Feststellung, Abgrenzung und Vorrang des „fortführungsgebundenen Verlustvortrags“
Der zum Schluss des Veranlagungszeitraums, in den der schädliche Beteiligungserwerb fällt, verbleibende gesamte Verlustvortrag (auch bei einem schädlichen Beteiligungserwerb von mehr als 25 Prozent und nicht mehr als 50 Prozent, der nach § 8c KStG nur zu einem quotalen Verlustuntergang führen würde) wird zum fortführungsgebundenen Verlust (vgl. § 8d Abs. 1 S. 6 -neu- KStG); dieser ist gesondert im Rahmen der Feststellung des verbleibenden Verlustvortrages auszuweisen; § 10d Abs. 4 EStG gilt entsprechend (vgl. § 8d Abs. 1 S. 7 -neu- KStG).
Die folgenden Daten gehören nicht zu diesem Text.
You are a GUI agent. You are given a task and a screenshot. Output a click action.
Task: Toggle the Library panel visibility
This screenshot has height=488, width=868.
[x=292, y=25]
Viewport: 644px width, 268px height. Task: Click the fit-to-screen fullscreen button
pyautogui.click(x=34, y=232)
Der „fortführungsgebundene Verlustvortrag“ ist vorrangig vor dem Verlustvortrag gem. § 10d Abs. 4 EStG abzuziehen (vgl. § 8d Abs. 1 S. 8 -neu- KStG).
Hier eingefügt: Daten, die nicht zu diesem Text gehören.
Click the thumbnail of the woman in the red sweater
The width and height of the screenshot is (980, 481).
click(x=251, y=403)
Schädliche Ereignisse - Wegfall des fortführungsgebundenen Verlustvortrags (§ 8d Abs. 2 -neu- KStG)
Bei Einstellung des Geschäftsbetriebs, geht der nach § 8d Abs. 1 -neu- KStG zuletzt festgestellte „fortführungsgebundene Verlustvortrag“ unter; die Stille-Reserven-Klausel (§ 8c Abs. 1 S. 6 bis 9 KStG) gilt bezogen auf die zum Schluss des vorangegangenen Veranlagungszeitraums vorhandenen stillen Reserven entsprechend.
 

Der festgestellte „fortführungsgebundene Verlustvortrag“ geht ferner unter, wenn

  • der Geschäftsbetrieb ruhend gestellt wird,
  • der Geschäftsbetrieb einer andersartigen Zweckbestimmung zugeführt wird,
  • die Körperschaft einen zusätzlichen Geschäftsbetrieb aufnimmt,
  • die Körperschaft sich an einer Mitunternehmerschaft beteiligt,
  • die Körperschaft die Stellung eines Organträgers im Sinne des § 14 Abs. 1 KStG einnimmt oder
  • auf die Körperschaft Wirtschaftsgüter übertragen werden, die sie zu einem geringeren als dem gemeinen Wert ansetzt.

Begleitende Änderungen

  • § 8a Abs. 1 S. 3 -neu- KStG: der Antrag nach § 8d - neu - KStG soll auch für Zinsvorträge nach § 4h Abs. 1 S. 5 EStG gelten
  • § 10a S. 10 -neu- GewStG: Einheitliche Anwendung der Neuregelung auch für Zwecke der Gewerbesteuer

Inkrafttreten / Anwendung

  • Inkrafttreten des Gesetzes (rückwirkend) zum 01.01.2016
  • Erstmalige Anwendung von § 8d -neu- KStG sowie § 10a S. 10 -neu- GewStG auf schädliche Beteiligungserwerbe im Sinne des § 8c KStG, die nach dem 31.12.2015 erfolgen.
  • Mit dem Bundestagsbeschluss wird noch ergänzt, dass generell eine Anwendung von § 8d KStG grundsätzlich nur in Betracht kommt, wenn der Geschäftsbetrieb der Körperschaft vor dem 01. 01.2016 weder eingestellt noch ruhend gestellt war.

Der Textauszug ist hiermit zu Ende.